● **Available records**:
┌────────
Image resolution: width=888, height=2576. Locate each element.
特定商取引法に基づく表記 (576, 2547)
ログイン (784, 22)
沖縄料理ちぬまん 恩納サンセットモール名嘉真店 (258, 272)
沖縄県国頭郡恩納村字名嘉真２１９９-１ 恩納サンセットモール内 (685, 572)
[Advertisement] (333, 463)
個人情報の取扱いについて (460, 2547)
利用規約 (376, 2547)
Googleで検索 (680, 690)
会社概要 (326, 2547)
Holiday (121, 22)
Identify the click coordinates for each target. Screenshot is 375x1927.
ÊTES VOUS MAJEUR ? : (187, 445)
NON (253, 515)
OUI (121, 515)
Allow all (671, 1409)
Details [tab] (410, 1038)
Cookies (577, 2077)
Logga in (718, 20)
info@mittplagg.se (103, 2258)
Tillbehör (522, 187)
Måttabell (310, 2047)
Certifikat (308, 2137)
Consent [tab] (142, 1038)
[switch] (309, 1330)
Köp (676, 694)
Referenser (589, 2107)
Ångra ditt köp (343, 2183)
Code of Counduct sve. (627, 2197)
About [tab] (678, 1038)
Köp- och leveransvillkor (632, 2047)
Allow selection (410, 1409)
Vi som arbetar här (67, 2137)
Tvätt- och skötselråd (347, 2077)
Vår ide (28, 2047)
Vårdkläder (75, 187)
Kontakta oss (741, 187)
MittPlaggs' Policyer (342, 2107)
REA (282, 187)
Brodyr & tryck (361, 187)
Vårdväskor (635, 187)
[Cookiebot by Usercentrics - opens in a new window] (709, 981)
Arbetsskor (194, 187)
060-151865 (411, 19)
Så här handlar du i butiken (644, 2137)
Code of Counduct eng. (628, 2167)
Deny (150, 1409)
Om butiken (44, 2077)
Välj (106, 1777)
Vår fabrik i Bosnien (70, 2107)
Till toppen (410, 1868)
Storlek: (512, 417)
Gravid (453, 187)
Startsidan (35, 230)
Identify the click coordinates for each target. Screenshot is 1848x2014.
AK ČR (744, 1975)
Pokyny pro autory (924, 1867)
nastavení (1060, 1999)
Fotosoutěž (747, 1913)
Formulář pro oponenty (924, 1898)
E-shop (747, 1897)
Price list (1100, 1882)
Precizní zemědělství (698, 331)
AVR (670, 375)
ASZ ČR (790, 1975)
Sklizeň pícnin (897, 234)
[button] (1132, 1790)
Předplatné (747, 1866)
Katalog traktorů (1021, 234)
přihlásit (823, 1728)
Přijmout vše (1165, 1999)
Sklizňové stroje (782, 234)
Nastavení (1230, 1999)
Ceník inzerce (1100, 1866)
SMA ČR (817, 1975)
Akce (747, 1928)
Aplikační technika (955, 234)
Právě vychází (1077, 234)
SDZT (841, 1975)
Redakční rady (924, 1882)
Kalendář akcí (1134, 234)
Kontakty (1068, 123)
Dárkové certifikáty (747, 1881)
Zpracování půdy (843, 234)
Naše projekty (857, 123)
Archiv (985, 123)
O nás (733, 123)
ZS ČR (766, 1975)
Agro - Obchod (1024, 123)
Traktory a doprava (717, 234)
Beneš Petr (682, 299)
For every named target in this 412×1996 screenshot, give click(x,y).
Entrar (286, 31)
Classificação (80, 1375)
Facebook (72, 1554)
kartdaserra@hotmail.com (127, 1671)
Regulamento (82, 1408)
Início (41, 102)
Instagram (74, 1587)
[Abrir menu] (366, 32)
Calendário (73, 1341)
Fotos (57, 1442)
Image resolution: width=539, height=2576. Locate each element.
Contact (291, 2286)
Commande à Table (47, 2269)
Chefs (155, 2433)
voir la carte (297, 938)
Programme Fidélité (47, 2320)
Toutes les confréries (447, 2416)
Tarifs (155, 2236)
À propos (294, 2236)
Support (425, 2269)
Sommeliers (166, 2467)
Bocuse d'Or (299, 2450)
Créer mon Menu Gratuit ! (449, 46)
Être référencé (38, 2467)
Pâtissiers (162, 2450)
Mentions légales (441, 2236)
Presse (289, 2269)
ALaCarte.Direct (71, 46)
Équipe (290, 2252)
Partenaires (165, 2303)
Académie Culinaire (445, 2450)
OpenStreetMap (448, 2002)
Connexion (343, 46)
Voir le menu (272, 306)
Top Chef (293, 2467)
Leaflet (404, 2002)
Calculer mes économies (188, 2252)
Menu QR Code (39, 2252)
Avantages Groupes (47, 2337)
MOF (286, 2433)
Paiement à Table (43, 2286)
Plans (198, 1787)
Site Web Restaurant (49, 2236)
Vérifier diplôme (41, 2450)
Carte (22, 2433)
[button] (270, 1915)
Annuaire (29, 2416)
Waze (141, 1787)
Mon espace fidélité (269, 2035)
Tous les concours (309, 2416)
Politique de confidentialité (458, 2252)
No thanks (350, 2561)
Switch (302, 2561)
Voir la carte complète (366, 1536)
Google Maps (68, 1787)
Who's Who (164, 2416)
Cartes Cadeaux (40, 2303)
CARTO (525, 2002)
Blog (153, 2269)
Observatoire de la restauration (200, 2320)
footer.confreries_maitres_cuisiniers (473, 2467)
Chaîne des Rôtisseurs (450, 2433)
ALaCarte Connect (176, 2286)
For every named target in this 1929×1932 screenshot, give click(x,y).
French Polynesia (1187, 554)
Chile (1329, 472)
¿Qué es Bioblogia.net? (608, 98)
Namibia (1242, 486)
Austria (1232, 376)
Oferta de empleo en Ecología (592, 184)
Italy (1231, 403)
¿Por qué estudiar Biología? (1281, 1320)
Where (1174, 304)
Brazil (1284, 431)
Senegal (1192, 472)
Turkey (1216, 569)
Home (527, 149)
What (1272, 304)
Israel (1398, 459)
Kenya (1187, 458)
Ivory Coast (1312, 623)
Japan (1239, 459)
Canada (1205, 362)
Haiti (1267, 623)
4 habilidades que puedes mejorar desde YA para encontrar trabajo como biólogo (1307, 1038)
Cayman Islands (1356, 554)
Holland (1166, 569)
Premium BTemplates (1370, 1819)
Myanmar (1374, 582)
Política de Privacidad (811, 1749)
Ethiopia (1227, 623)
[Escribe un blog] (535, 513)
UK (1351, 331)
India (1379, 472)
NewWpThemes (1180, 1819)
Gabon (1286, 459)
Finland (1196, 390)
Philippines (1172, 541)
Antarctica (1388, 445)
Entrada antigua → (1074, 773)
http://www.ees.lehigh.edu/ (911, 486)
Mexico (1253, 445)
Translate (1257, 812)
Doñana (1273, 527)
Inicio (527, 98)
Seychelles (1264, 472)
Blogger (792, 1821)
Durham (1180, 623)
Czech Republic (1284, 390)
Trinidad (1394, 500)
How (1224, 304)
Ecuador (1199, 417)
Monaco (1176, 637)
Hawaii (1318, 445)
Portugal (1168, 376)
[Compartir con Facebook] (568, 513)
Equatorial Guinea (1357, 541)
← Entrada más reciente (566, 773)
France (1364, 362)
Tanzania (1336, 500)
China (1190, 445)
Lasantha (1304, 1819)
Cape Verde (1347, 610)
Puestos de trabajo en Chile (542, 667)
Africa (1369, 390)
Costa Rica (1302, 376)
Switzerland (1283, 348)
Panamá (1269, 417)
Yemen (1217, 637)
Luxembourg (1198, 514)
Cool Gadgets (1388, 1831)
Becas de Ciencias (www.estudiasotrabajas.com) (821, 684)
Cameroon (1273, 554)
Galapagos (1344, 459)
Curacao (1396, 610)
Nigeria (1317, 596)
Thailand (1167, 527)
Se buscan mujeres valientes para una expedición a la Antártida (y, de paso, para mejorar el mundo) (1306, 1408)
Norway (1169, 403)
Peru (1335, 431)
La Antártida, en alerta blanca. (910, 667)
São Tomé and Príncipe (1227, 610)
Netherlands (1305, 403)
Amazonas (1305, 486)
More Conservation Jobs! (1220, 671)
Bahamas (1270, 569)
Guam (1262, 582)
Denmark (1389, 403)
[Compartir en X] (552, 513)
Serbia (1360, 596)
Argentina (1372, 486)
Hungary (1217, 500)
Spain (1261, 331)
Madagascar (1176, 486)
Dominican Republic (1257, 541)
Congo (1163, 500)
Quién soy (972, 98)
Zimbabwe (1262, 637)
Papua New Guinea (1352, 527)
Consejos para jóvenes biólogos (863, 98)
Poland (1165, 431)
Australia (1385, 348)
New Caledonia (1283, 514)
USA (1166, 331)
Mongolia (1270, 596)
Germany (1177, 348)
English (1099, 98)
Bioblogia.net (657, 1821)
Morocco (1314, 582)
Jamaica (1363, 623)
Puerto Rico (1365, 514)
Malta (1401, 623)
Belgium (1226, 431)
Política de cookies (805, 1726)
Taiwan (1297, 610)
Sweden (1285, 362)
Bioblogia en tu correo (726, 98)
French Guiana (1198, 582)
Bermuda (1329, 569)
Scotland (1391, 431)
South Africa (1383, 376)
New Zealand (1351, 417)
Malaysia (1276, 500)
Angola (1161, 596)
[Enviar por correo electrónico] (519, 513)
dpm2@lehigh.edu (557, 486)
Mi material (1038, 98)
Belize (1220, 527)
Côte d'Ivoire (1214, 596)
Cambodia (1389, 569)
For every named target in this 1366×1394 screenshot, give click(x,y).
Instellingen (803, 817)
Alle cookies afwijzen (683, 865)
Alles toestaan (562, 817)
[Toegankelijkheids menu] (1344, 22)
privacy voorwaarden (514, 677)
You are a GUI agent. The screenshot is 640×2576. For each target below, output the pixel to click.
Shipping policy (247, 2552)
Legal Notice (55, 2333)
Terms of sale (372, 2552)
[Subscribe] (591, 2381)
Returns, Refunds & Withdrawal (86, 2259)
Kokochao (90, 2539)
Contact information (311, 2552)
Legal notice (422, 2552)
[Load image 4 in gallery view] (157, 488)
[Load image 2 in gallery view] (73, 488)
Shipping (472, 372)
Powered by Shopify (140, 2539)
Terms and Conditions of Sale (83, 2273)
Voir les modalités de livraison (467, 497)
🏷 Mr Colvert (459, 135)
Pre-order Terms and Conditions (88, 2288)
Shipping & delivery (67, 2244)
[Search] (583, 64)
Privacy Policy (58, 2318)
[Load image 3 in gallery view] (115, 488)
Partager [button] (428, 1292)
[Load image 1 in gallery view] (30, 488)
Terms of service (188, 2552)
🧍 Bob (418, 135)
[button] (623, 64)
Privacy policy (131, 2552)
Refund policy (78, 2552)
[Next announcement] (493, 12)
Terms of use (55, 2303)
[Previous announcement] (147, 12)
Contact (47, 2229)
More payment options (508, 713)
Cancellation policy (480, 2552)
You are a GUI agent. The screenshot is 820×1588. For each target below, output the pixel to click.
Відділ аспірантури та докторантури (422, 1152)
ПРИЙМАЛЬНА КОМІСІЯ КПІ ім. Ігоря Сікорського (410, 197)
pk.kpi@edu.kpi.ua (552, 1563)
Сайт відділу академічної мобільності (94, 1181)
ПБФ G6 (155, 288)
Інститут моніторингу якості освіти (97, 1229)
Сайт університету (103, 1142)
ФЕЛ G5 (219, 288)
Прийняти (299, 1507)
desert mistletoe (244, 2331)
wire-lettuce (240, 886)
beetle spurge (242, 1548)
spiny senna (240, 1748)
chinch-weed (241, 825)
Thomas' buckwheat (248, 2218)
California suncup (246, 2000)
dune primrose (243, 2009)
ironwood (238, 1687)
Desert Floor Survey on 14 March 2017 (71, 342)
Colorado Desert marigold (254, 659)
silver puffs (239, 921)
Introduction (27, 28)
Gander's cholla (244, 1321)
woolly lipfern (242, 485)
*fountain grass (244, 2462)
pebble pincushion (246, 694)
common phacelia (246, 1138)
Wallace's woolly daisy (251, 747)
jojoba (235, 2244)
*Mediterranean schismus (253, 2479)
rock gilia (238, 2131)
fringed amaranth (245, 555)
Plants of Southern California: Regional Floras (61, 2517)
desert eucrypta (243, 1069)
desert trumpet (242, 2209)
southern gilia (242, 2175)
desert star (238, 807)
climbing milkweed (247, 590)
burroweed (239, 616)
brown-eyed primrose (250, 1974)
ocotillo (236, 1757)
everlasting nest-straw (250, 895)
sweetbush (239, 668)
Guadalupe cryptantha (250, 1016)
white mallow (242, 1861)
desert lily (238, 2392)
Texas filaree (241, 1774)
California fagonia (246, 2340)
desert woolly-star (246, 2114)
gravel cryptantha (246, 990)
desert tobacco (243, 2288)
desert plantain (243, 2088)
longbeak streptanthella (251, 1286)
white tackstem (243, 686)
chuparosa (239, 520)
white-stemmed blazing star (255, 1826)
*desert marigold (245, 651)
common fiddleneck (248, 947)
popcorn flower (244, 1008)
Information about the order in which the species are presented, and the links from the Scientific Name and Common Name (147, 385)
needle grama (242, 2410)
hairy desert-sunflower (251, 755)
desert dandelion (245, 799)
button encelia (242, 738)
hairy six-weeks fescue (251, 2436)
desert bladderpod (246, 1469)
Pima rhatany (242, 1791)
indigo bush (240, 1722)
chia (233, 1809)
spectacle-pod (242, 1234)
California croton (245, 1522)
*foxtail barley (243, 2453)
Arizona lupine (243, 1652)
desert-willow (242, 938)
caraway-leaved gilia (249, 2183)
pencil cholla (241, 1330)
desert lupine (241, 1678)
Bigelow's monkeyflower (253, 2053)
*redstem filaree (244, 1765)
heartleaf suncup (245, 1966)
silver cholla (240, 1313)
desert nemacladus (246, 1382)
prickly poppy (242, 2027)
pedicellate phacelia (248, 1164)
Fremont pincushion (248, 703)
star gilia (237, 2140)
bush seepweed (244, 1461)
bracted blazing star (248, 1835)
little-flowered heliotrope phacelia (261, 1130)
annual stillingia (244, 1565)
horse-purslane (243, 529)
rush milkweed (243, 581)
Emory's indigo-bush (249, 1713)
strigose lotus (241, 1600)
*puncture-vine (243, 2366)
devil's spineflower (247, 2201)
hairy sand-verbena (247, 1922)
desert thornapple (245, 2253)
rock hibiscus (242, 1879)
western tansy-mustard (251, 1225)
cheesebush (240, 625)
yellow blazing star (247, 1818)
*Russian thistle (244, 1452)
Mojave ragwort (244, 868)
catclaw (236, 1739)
└────────
● **About this task**: An exact copy of the lines above, from the one containing "[Enviar por correo electrónico] (519, 513)" down to the one containing "Colvert (459, 135)" and including both, is the whole answer; retype it and nothing else.

● **Task output**:
[Enviar por correo electrónico] (519, 513)
dpm2@lehigh.edu (557, 486)
Mi material (1038, 98)
Belize (1220, 527)
Côte d'Ivoire (1214, 596)
Cambodia (1389, 569)
For every named target in this 1366×1394 screenshot, give click(x,y).
Instellingen (803, 817)
Alle cookies afwijzen (683, 865)
Alles toestaan (562, 817)
[Toegankelijkheids menu] (1344, 22)
privacy voorwaarden (514, 677)
You are a GUI agent. The screenshot is 640×2576. For each target below, output the pixel to click.
Shipping policy (247, 2552)
Legal Notice (55, 2333)
Terms of sale (372, 2552)
[Subscribe] (591, 2381)
Returns, Refunds & Withdrawal (86, 2259)
Kokochao (90, 2539)
Contact information (311, 2552)
Legal notice (422, 2552)
[Load image 4 in gallery view] (157, 488)
[Load image 2 in gallery view] (73, 488)
Shipping (472, 372)
Powered by Shopify (140, 2539)
Terms and Conditions of Sale (83, 2273)
Voir les modalités de livraison (467, 497)
🏷 Mr Colvert (459, 135)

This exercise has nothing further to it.